Andreï Konchalovsky avait cosigné le scénario d’Andreï Roublev (1966) au côté du réalisateur Andreï Tarkovsky, sur le célèbre iconographe russe (circa 1360-70 – 1427-30). Un point commun rapproche les deux films et artistes. Leur aspiration à une forme d’absolu confrontée à la rudesse de leur temps s'exprime dans des images plus naturalistes qu’esthétisantes. Chez Konchalovsky, les fastes des palais florentins et romains trônent au cœur de villes aux ruelles boueuses, jonchées d’ordures, peuplées de rustres, où le danger rôde à chaque carrefour.

Le bloc de Carrare

Cette antinomie avec une Renaissance humaniste éclairée par les sciences et les arts, est un des atouts du film. Elle recoupe le tourment de Michel-Ange, habité d’une transcendance, confrontée aux contingences pécuniaires, aux querelles claniques et à une famille omniprésente. Andrey Konchalovsky montre un artiste en avance sur son temps, freiné par ses contemporains. Sa spiritualité, proche de son vénéré Dante Alighieri, bute contre le matérialisme mercantile des consciences.

Alberto Testone dans "Michel-Ange" de Andrey Konchalovsky. (Copyright UFO Distribution)

Le morceau de bravoure du film réside dans l’extraction d’un gigantesque bloc de marbre de Carrare qui rappelle Fitzcarraldo (1982) de Werner Herzog, où des Indiens tractent un navire au-dessus d’un mont en pleine jungle. Konchalovsy montre l'action en parallèle avec le conflit entre l’artiste et ses mécènes. Michel-Ange ne se bat pas contre des moulins à vent, mais une montagne et deux papes, une famille, un temps, dénués de valeurs à la hauteur de ses aspirations. 

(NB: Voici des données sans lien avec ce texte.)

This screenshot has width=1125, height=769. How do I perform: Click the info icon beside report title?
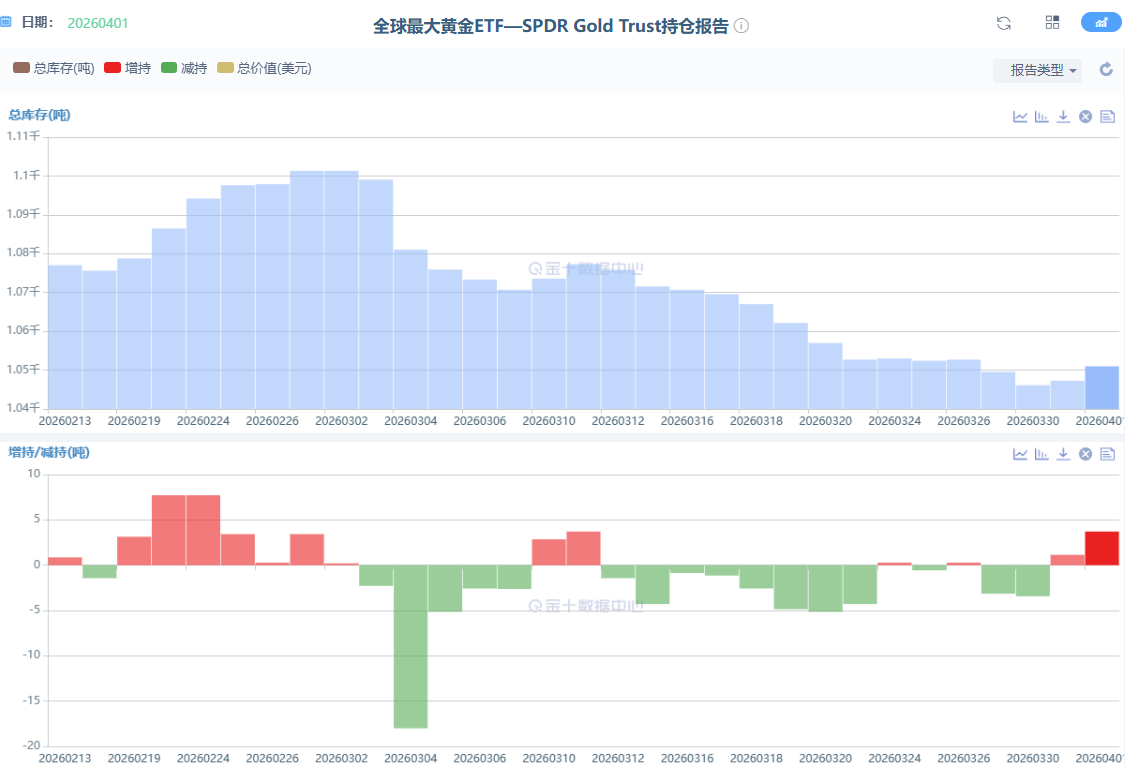[x=741, y=26]
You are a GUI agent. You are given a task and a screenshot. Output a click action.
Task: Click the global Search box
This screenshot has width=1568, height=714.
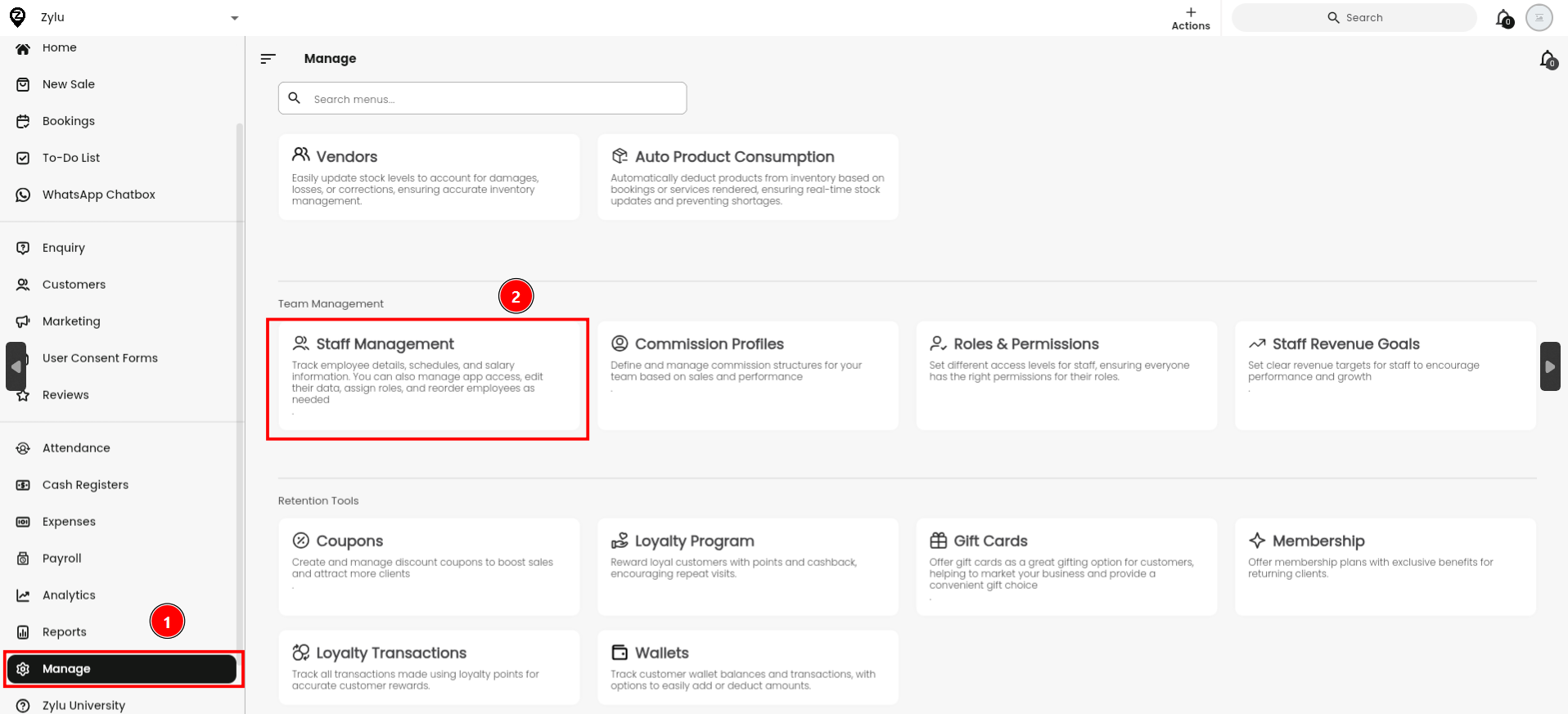[1354, 18]
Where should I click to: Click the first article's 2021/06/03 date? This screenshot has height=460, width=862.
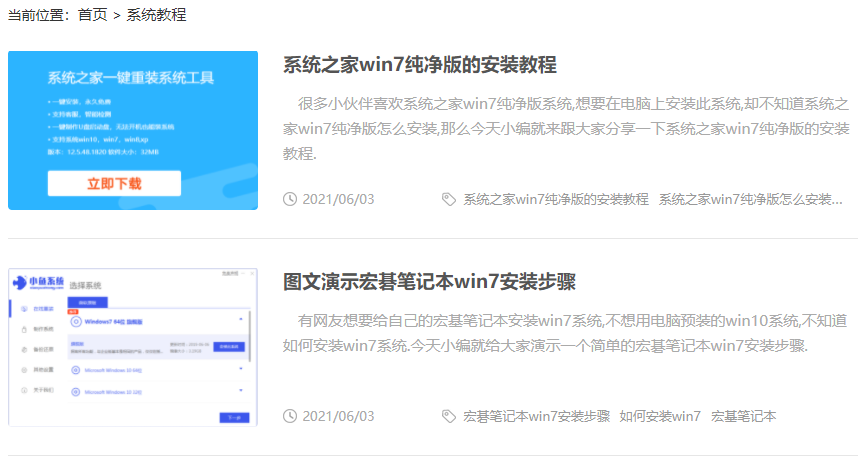(x=338, y=199)
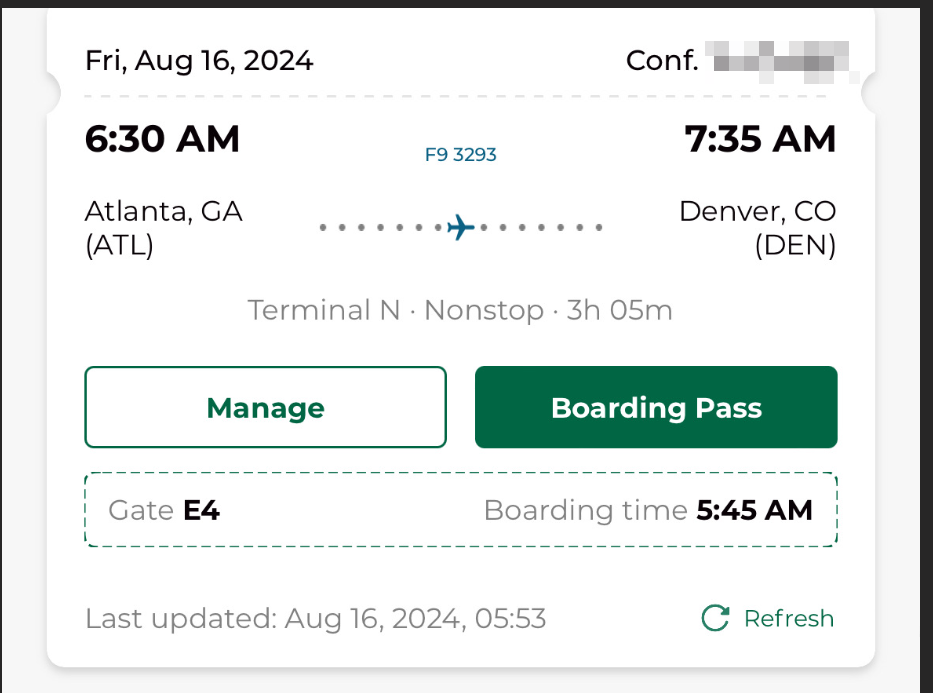933x693 pixels.
Task: Click the 6:30 AM departure time
Action: [x=162, y=139]
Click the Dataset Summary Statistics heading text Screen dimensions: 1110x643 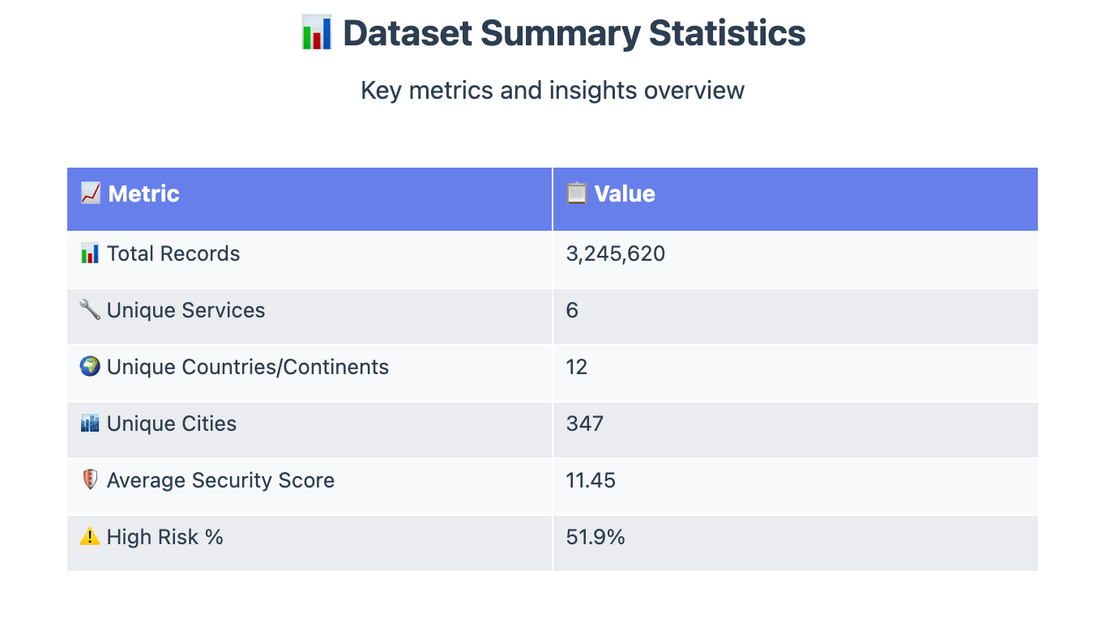[574, 33]
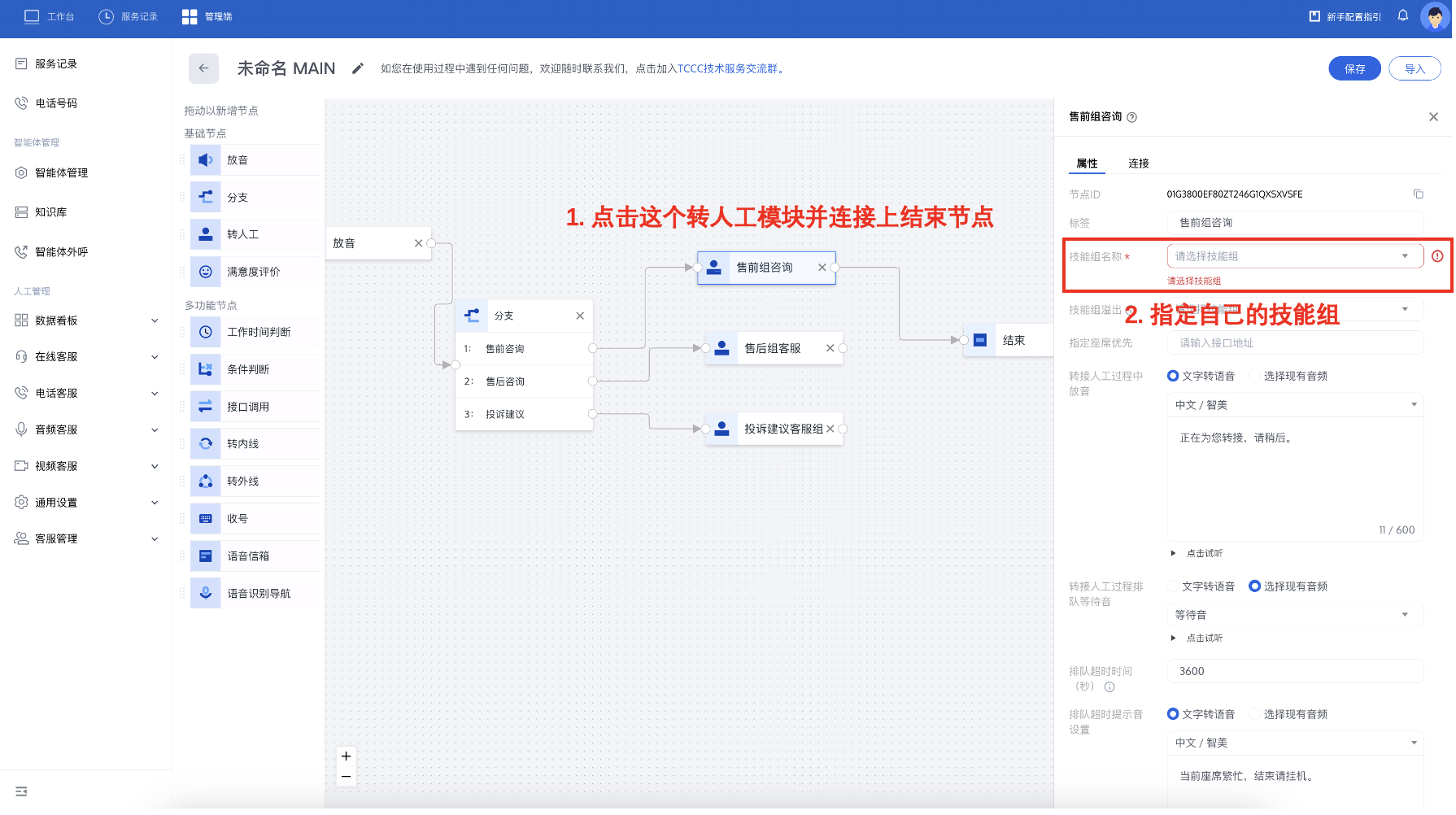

Alberto Testone dans "Michel-Ange" de Andrey Konchalovsky. (Copyright UFO Distribution)

Ce beau récit est toutefois desservi par une image au format 4:3, dit "Academy" ou "carré", plus adapté à l'écran de télévision qu'au grand écran. Ce travers reflète la sobriété du film. Konchalovsky voulait le tourner en noir et blanc, jugé trop ascétique. Il a trouvé dans ce subterfuge une vision bressonnienne (Pickpocket, L'Argent), traversée de fulgurances.

L'affiche de "Michel-Ange' de Andrey Konchalovsky. (UFO Distribution)

La fiche

Genre : Drame historique / Biopic
Réalisateur : Andreï Konchalovsky
Acteurs :  Alberto Testone, Jakob Diehl, Francesco Gaudiello, Federico Vann, Glenn Blackhall, Orson Maria Gerrini, Massimo de Francovich, Simone Taffanin
Pays : Russie / Italie
Durée : 2h09
Sortie : 21 octobre 2020
Distributeur : UFO Distribution

Synopsis : Michel-Ange à travers les moments d’angoisse et d’extase de son génie créatif, tandis que deux familles nobles rivales se disputent sa loyauté.